“If AA, church and SoulCycle had a baby, I always say it would be Peoplehood,” said Julie Rice of her new business venture.
After exiting SoulCycle, the company she cofounded with Elizabeth Cutler in a former dance studio on the Upper West Side that skyrocketed to become a global phenomenon, the duo is gearing up to launch their second business together — Peoplehood.
The concept behind the new business is teaching people how to be successful in all types of relationships and work on connections through 60-minute classes that encompass breath work, music, stretching and you’ve guessed it — conversations.
“What you get the opportunity to do when you’re there is process your own thoughts,” said Rice, who was a talent manager prior to founding SoulCycle. (Post-SoulCycle, she had a stint as WeWork’s chief brand officer working with Adam Neumann.) “You have aha moments because people hold space for you to think. You also get to be generous and listen to other people and what we come away with is building any muscle that you would need repetition with. If you come to Peoplehood once a week and you learn to listen to other people and other people listen to you, you begin to develop your empathy muscles, your listening muscles and you’ll notice that what’s happening in the room all of a sudden begins to grow outside of the room.”
Rice finds it curious that society expects people to know how to be in relationships when there is no training at school for how to be someone’s partner — in friendship, in business or romantically.
“We are never taught these skills,” she said. “The reality is that without our social and relational health, there is no mental health. Think about if there is a relationship that’s really not going right in your life, it absolutely affects the way that you feel physically and mentally. So I actually do believe the next wave in wellness will be social relational health.”

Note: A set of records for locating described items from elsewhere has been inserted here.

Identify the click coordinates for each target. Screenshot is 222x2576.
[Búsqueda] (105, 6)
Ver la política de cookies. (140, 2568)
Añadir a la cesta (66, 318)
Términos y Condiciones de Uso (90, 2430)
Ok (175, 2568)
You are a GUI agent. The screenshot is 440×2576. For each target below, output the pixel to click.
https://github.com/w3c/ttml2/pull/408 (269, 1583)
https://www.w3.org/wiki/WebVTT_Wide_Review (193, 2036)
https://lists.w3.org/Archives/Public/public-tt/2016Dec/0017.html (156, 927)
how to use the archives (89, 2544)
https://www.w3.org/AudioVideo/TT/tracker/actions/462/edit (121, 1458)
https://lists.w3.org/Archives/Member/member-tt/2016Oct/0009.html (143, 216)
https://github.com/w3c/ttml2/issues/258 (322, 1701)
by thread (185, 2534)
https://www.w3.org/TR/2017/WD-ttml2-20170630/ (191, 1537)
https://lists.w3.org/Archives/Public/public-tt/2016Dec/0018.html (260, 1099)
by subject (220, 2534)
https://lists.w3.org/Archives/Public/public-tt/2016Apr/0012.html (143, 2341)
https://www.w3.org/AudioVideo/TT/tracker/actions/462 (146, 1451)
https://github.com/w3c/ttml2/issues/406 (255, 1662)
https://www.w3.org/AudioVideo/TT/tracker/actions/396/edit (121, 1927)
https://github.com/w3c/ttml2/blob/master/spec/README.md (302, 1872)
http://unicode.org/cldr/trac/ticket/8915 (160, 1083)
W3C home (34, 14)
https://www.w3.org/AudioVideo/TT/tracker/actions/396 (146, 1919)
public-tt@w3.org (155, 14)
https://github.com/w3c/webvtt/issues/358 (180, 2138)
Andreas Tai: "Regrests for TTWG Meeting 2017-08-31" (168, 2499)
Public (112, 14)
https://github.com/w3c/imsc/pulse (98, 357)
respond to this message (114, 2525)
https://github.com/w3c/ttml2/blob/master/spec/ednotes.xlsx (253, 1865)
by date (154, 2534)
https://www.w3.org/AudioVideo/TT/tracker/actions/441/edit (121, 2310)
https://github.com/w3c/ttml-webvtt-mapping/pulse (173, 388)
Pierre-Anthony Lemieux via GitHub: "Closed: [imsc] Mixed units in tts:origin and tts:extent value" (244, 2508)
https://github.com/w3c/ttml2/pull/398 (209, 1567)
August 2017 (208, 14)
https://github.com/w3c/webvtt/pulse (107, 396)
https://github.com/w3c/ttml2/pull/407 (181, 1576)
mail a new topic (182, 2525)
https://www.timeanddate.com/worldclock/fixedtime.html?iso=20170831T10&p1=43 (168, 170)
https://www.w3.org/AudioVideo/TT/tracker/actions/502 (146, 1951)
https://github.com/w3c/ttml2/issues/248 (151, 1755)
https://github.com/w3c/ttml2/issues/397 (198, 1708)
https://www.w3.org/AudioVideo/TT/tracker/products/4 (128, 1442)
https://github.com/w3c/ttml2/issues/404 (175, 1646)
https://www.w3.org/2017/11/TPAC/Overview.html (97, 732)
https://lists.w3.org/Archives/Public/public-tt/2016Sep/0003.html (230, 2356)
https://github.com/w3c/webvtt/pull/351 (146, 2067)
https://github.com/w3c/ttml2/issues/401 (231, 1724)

While Peoplehood has been in beta testing, it will officially launch in January, both digitally and physically with a location in New York City’s Chelsea neighborhood, which will offer a coffee shop, storefront and conversational room. There will, of course, also be merch including prayer candles and sweatshirts, something Rice is a big fan of (just look at SoulCycle as proof).
On offer will be three classes — Peoplehood, Couplehood, where you can bring a partner, and Peoplehood at Work, a corporate offering.
After beginning with breath work to get out of flight of fight mode and group conversations, the classes, which on average have about 16 participants, break out into one-on-one conversations.
“I might ask you a question like ‘How are you doing really?’ and I give you three minutes to answer and I just hold space for you and the only thing I can do when you stop talking is ask you, ‘Is there more?’ and it’s funny because people say ‘that’s all we’re doing in this first session?’” Rice explained. “And people come back from that breakout and say ‘I didn’t realize it was so hard. I wanted to tell them this, I wanted to say that happened to me, too, last week.’
“What’s really interesting is when you don’t interject your thoughts into somebody else’s thinking process, they really have the time to let their own thinking unfold. It’s like peeling layers of an onion,” she continued.
Each class will have a guide who is not a trained therapist, but whom Rice describes as a connector. “They’re people that in some walk of life have learned to hold space for other people. We have a great guide who’s a children’s dance teacher. She’s also a pastor’s daughter. We have fitness instructors who are guides. We have meditation teachers. We have people that have held space in lots of different ways and we put them through a really thorough training.”
As for whether these guides will amass a cult following like SoulCycle instructors, Rice believes the answer is yes.
“People want to be inspired by other people and those are the types of people that we’re training,” she said. “I can absolutely already see what’s happening at Peoplehood. You come your first night, Anthony is your guy on a Monday night and then all of a sudden you can’t see past Anthony. You want to spend that weekly hour with Anthony, you want to know what’s happening in his life, you want to know what his people problems are, you want to know what his hopes for that week are.
“I think the personalities of these guides becomes a part of people’s journeys just like any other members of the community,” she continued. “But my hope is that these guides will become like our SoulCycle instructors and they’ll become brand ambassadors and they’ll become real leaders for the community.”
As for how the corporate partnerships have performed in beta testing, Rice said they have been successful and much needed after a long period of at-home working amid the global COVID-19 pandemic.
“There just is no water cooler anymore; people don’t know the people they work with. It’s very hard to root for somebody else’s idea or collaborate on something when you have no relationship with a colleague and so we have seen real success in a very short amount of time. It’s a totally different management layer,” she explained. “We’re not teaching hard skills, we’re not helping you give feedback to somebody. We’re not taking personality tests. What we’re really doing is teaching people how to know your colleagues so you can have a more productive work atmosphere.”